3. PARP inhibitor may activate tumor immune microenvironment of GBC via immune checkpoint
In our study, as shown in Fig. 3A, we observed a negative correlation between PBscore and the immune checkpoint molecule CEACAM1, while a positive correlation was observed with immune checkpoints such as C10orf54, CD200, and PDCD1. Additionally, we found that PBscore was associated with tumor-infiltrating immune cells (TIICs) (Fig. 3B). Specifically, the activated CD4 T cells were upregulated, whereas gamma delta T cells, Type 17 T helper cells, CD56 dim natural killer cells, macrophages, natural killer cells, and neutrophils were downregulated, as depicted in the figure. To further elucidate the relationship between PBscore and the immune microenvironment, we conducted a correlation analysis between PBscore and the cancer-immunity cycle. The Fig. 3C and D demonstrated that two steps of the cancer-immunity cycle, namely the release of cancer cell antigens (Step 1) and neutrophil recruitment (Step 4), were upregulated in association with PBscore. Conversely, the steps involving cancer antigen presentation (Step 2) and recognition of cancer cells by T cells (Step 6) were downregulated.
To investigate the disparities in the tumor microenvironment between patients with different BRCA2 status, we obtained paired samples from an additional patient (case #2) through biopsy. The patient was diagnosed with gallbladder cancer based on pathological and immunohistochemical examinations, and subsequent gene sequencing confirmed the patient's BRCA2 wild-type status. As is known to all, CD3 activation triggers T Cell and its various downstream signaling pathways, CD56 expression recruits NK cells and is associated with anti-tumor immune responses, and PD1 plays a critical role in regulating tumor immune microenvironment. Thus, CD3, CD56 and PD1 were selected to identify the relationship between BRCA2 wide-type and BRCA2 mutant patients. The results of multiplexed immunofluorescence imaging in Fig. 4A showed that compared with BRCA2 wide-type patient, BRCA2 mutant patient have a higher expression of CD3, CD56 and PD1.

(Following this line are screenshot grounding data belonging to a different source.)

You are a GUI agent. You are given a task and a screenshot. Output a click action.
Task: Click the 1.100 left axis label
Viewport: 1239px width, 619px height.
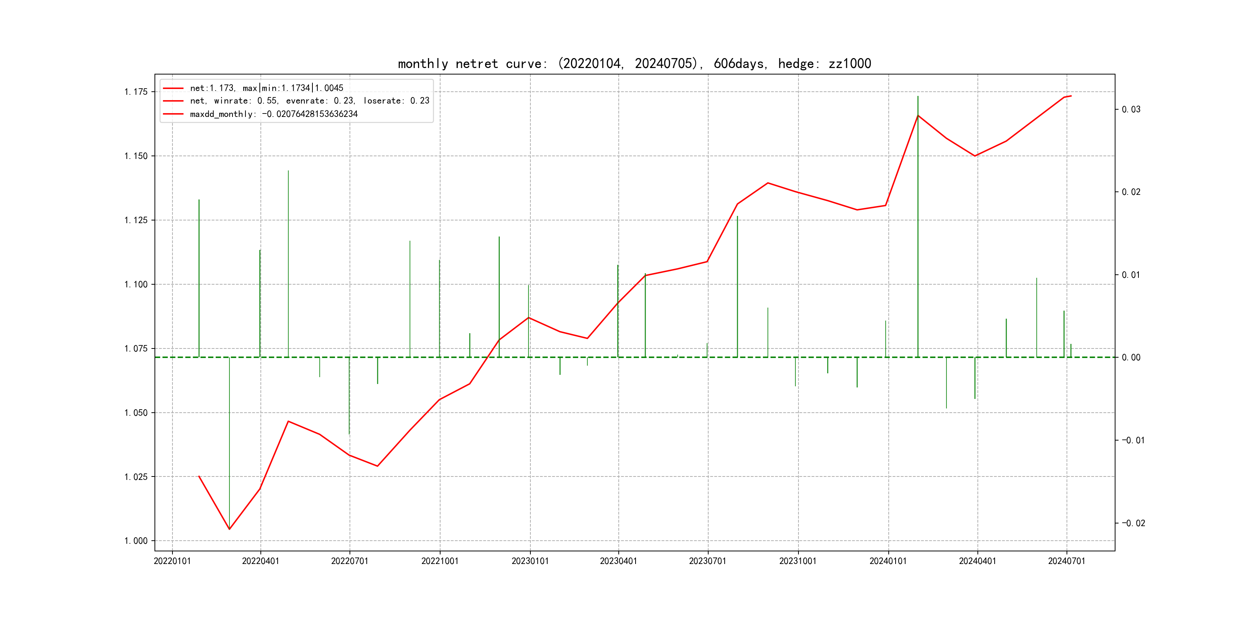point(136,285)
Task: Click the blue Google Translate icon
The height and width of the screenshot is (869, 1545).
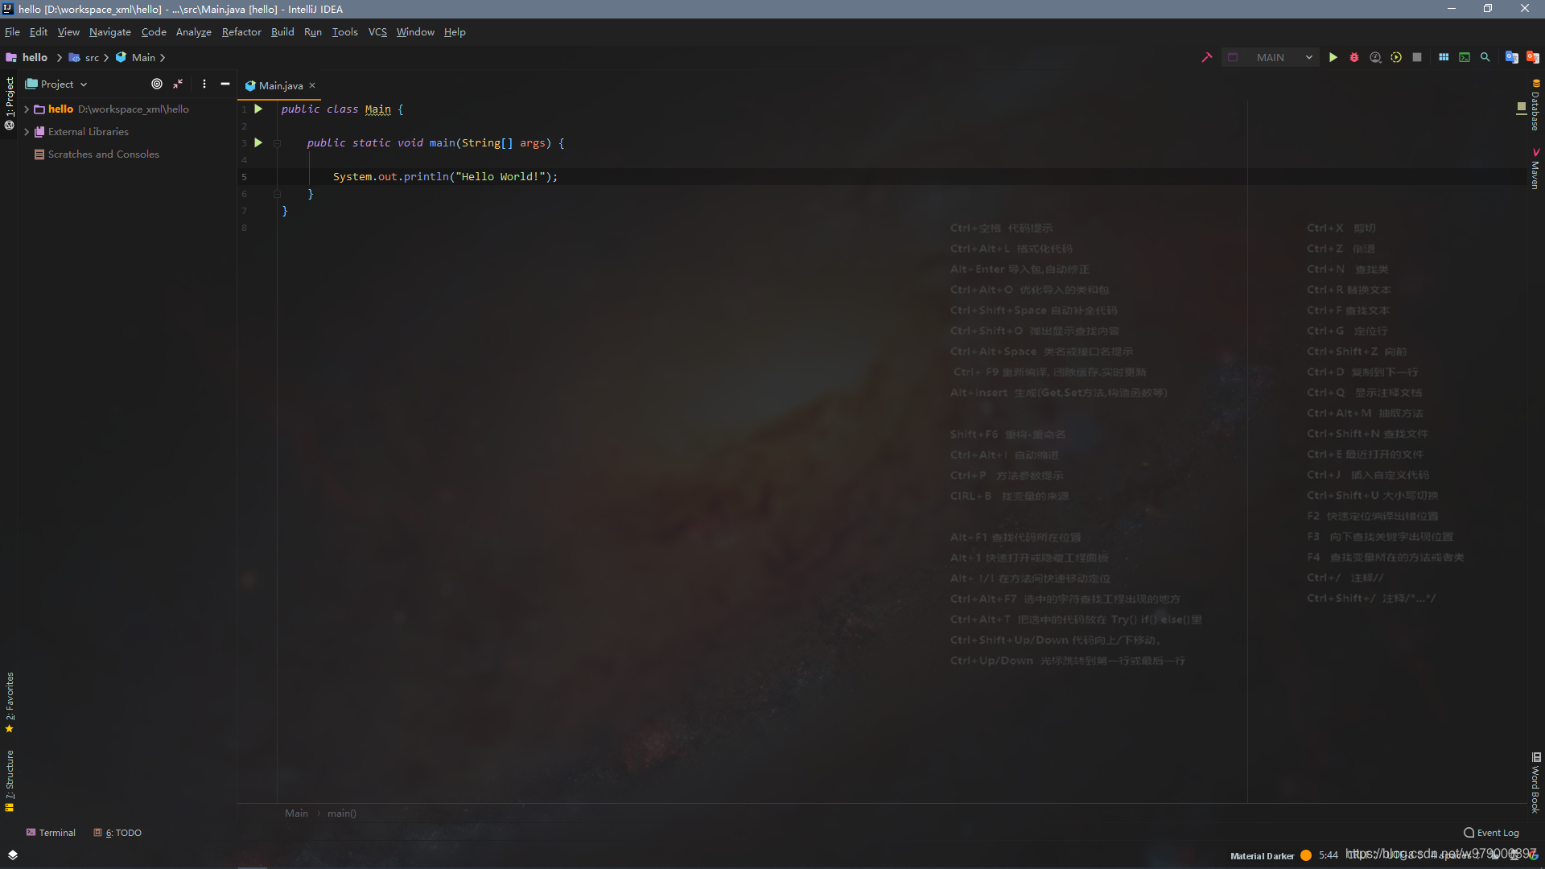Action: coord(1511,57)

Subsequently, with the patient's (case #1) consent, we obtained the progressive liver metastatic tumor tissue (second biopsy) by percutaneous liver biopsy after applying PARP inhibitor and immune checkpoint inhibitor combination therapy and surgically collected gastrointestinal metastatic tumor tissue (third biopsy) following resistance to durvalumab and GP. In order to further investigate the resistance mechanism of this combination therapy, we conducted an evaluation of CD8, CK and CEACAM1 expression. Cytokeratin (CK) is employed to distinguish between epithelial cells in gallbladder cancer and parenchymal cells. Building upon the earlier bioinformatic analysis, CEACAM1 was selected as an additional marker for multiplexed immunofluorescence imaging. The analysis demonstrated a significant increase in the infiltration of CD8 + T cells in gallbladder cancer tissue (Fig. 4B). And there was a notable increase in CEACAM1 + cells within the third biopsy resistant metastatic tumor tissue (Fig. 4C).